# San Miguel de Allende & Doc Severinsen



## Guest (Aug 24, 2010)

I would like to come up to San Miguel de Allende and hear Doc Severinsen and his band El Ritmo de la Vida play. Do they have a regular night of the week that they play when they are in town, and does anyone know the details (i.e. reservation needed, cost, location, etc) ? Any nearby hotel recommendations ?


----------



## conklinwh (Dec 19, 2009)

GringoCArlos said:


> I would like to come up to San Miguel de Allende and hear Doc Severinsen and his band El Ritmo de la Vida play. Do they have a regular night of the week that they play when they are in town, and does anyone know the details (i.e. reservation needed, cost, location, etc) ? Any nearby hotel recommendations ?

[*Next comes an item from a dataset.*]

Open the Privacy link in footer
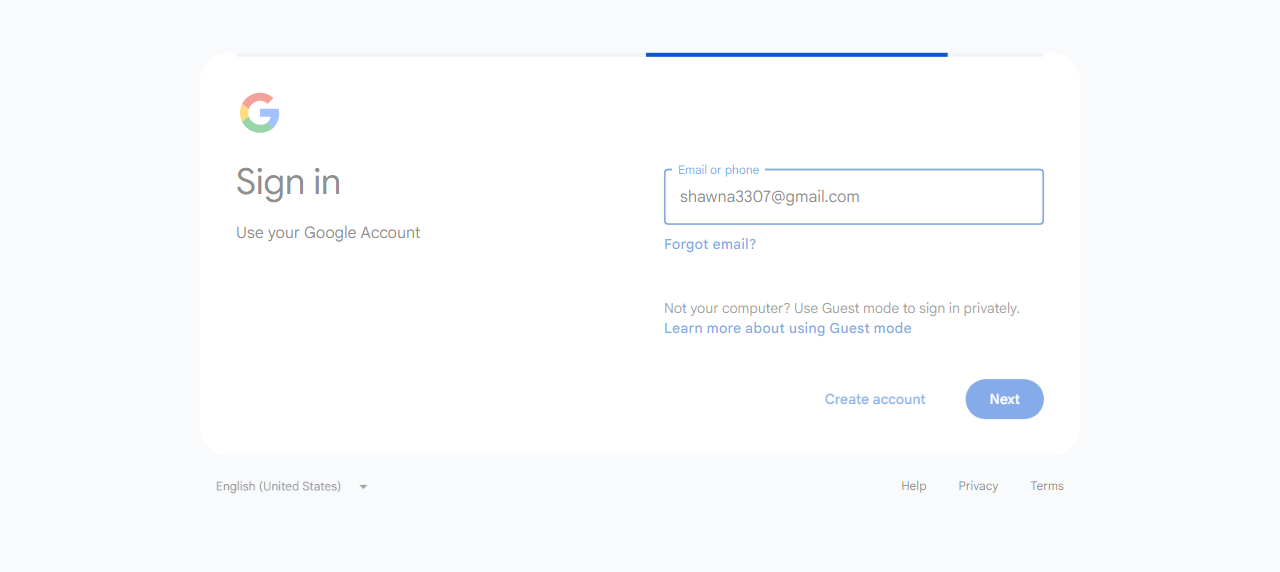click(978, 486)
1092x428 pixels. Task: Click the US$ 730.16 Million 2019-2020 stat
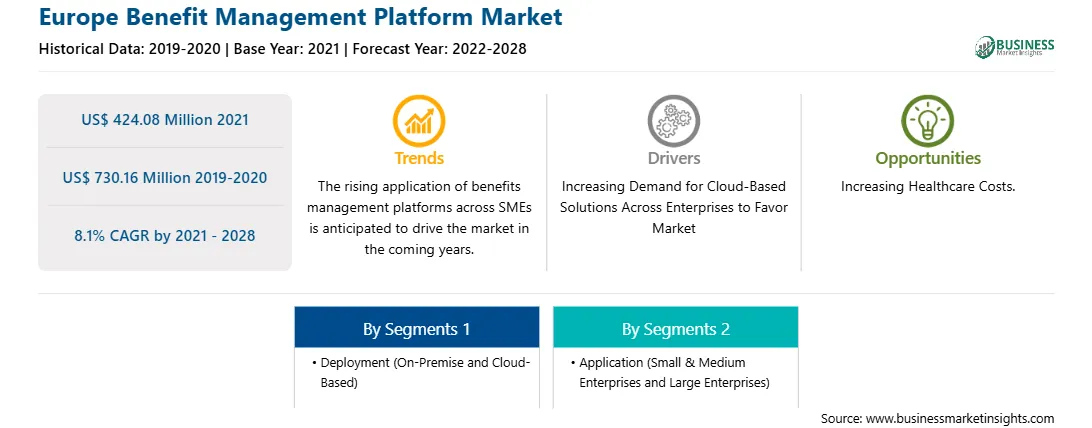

I don't know if he has a regular gig. He just had a reunion show with Gil & Cartas(two well known San Miguel musicians) at the Teatro Angela Peralta on 18 August.
My suggestion is to search the online version of the Atencion which is the weekly bi-lingual newspaper(comes out Fridays). Especially look at the Que Pasa section that has two weeks of events. I usually pick up Fridays when go to San Miguel but missed last week.


----------



## Guest (Aug 24, 2010)

Thank you - I'll keep checking for their next gig.


----------



## conklinwh (Dec 19, 2009)

I expect to go to San Miguel Friday. If so, will pick up the new Atencion.
I'll send PM if they have advertised date.


----------



## Guest (Apr 2, 2012)

Watching for a year and a half - never seen any news that Doc's in town and playing. Anyone local to San Miguel have any hints for me?


----------



## conklinwh (Dec 19, 2009)

I've only seen charity events a few times the last year or so. Was in San Miguel recently and was told that he got divorced again, had a new sweet young thing and was traveling a lot.


----------